自分は、頭に包帯をして授業に出た。頭の傷は、たいしたことがなかった。外傷性脳損傷の後遺症もない。
彼女。
一昨日までの彼女は、そこにはなかった。
小さく縮こまって、陽気や明るさとは真逆の静かさで、そこにいる。少しだけ、震えているのかもしれない。
最初こそクラスの人間全員で彼女を取り囲んで心配していたが、彼女が泣き出したので、すぐに雲の子を散らすように彼女の周りから離れていった。
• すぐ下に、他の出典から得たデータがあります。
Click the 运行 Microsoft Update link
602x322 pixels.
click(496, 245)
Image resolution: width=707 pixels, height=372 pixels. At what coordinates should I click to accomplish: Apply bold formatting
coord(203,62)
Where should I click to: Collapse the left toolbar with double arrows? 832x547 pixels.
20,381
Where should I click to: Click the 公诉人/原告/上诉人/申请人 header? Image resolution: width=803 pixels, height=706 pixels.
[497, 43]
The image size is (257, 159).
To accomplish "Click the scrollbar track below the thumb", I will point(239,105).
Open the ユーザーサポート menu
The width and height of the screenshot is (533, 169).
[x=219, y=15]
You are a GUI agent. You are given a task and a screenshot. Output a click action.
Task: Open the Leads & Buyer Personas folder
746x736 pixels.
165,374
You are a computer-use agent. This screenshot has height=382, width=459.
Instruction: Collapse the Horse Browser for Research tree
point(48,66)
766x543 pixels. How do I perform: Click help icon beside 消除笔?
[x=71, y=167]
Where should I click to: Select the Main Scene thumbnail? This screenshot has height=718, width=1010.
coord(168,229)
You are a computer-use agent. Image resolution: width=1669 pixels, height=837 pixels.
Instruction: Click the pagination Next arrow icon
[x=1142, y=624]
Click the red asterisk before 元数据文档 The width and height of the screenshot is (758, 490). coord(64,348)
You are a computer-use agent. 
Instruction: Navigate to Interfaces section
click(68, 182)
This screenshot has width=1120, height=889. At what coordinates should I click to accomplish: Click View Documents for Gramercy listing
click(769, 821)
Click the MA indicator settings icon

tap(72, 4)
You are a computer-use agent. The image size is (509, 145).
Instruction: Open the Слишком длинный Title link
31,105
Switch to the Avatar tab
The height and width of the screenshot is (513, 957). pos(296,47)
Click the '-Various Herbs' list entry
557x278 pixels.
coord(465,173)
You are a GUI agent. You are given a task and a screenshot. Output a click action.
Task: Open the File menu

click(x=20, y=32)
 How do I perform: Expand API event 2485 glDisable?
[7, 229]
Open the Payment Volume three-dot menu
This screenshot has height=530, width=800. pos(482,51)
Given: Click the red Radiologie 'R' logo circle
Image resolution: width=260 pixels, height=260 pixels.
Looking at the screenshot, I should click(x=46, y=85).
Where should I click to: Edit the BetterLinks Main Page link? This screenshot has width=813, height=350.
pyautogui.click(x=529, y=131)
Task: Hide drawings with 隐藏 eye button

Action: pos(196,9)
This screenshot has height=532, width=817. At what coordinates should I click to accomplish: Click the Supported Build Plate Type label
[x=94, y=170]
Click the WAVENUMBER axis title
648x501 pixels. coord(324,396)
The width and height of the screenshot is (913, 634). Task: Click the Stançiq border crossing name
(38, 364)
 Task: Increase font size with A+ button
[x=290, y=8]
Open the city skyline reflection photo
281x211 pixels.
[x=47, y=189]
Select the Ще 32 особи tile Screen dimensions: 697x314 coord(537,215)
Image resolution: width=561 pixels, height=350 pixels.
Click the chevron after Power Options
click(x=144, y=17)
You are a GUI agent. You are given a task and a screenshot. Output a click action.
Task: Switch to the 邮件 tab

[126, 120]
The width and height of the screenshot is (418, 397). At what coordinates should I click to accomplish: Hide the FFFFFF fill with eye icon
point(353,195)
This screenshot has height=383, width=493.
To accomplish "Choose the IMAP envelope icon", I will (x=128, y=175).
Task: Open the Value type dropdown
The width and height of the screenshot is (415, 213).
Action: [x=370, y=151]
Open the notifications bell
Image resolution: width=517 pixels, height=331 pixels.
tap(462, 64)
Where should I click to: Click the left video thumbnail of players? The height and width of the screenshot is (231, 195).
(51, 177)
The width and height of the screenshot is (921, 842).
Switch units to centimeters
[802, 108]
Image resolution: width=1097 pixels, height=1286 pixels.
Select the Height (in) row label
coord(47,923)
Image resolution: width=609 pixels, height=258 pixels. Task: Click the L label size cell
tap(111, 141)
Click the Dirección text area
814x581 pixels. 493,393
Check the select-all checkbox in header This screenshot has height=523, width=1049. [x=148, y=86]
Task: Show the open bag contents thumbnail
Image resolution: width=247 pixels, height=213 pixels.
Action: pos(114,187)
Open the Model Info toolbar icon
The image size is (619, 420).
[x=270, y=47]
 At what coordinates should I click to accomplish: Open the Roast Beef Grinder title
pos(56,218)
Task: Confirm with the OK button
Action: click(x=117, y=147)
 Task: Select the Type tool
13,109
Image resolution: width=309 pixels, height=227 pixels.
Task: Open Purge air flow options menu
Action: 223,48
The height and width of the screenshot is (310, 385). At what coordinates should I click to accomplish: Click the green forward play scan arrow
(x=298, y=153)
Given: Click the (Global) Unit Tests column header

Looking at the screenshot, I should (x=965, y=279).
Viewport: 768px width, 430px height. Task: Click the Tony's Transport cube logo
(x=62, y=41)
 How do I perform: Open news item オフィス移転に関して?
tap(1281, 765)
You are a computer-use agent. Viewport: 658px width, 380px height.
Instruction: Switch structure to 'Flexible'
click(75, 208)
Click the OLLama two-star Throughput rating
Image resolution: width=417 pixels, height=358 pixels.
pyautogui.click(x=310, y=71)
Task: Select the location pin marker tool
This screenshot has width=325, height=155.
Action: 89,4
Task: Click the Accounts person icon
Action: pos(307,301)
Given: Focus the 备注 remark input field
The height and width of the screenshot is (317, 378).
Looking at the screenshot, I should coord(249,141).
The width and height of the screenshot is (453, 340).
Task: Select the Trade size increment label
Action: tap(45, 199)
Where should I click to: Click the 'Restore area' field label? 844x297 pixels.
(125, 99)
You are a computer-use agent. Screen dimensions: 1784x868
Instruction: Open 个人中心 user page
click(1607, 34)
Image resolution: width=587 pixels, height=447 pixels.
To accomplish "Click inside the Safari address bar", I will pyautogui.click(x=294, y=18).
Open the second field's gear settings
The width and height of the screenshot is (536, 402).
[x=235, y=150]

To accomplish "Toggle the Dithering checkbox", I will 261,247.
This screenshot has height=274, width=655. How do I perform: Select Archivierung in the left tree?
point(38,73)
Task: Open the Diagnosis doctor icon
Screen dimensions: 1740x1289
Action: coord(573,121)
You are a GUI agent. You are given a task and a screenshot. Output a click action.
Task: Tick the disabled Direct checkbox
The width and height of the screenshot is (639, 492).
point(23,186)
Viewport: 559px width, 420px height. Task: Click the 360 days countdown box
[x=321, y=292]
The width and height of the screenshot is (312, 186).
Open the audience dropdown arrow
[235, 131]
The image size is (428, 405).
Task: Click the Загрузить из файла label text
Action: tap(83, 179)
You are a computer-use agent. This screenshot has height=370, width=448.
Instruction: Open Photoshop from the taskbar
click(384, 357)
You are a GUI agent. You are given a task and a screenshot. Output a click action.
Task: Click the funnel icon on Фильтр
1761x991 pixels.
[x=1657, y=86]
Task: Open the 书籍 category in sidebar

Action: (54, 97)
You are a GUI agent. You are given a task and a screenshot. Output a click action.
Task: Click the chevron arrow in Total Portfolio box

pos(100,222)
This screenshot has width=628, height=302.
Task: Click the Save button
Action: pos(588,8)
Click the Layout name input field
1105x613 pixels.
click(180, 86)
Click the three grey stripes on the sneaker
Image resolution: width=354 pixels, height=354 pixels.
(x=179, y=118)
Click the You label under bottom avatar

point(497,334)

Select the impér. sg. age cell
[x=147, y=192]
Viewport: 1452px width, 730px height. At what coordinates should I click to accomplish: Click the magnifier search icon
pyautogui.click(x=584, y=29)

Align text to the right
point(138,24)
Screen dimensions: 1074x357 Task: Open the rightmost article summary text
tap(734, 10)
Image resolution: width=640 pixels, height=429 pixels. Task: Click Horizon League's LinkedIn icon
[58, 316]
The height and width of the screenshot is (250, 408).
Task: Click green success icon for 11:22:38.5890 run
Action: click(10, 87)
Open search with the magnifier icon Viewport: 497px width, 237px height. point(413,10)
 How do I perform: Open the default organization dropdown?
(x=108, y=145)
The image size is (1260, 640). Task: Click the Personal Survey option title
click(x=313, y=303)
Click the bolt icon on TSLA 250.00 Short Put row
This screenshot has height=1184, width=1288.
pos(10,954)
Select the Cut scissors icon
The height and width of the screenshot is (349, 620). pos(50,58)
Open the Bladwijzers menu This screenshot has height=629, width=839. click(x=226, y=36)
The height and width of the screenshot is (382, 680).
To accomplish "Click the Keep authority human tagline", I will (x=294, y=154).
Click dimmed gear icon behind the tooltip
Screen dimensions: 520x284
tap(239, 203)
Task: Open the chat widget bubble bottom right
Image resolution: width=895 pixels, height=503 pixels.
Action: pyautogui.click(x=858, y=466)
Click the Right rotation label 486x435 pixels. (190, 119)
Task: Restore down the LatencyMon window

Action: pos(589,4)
教室のなかでは、それをただ、眺めているだけだった。特に、なにもしない。ただ、眺めるだけ。
休み時間になったら、新しい校舎の立入禁止扱いになっている屋上に、行った。
少しして。彼女も屋上に来て。
抱きついてきた。両手で、支える。
彼女の源体験は、夜目覚めたときに、誰もいない部屋でひとりだったという、こわさ。だから、夜になると、動けなくなる。彼女には、親も親族もいない。捨てられたのか、それとも、最初から一人だったのか。わからない。
そして、一人でいるのがこわいから、ひっしに明るく振る舞って。陽気な雰囲気を出して。無理をして人の輪のなかに入っていった。
腕のなかで、震えながら泣く彼女。
きっと、限界だったのだろう。自分の内面にあるこわさと、外面の陽気さの乖離。それが、彼女を、もう戻れないところまで追い詰めた。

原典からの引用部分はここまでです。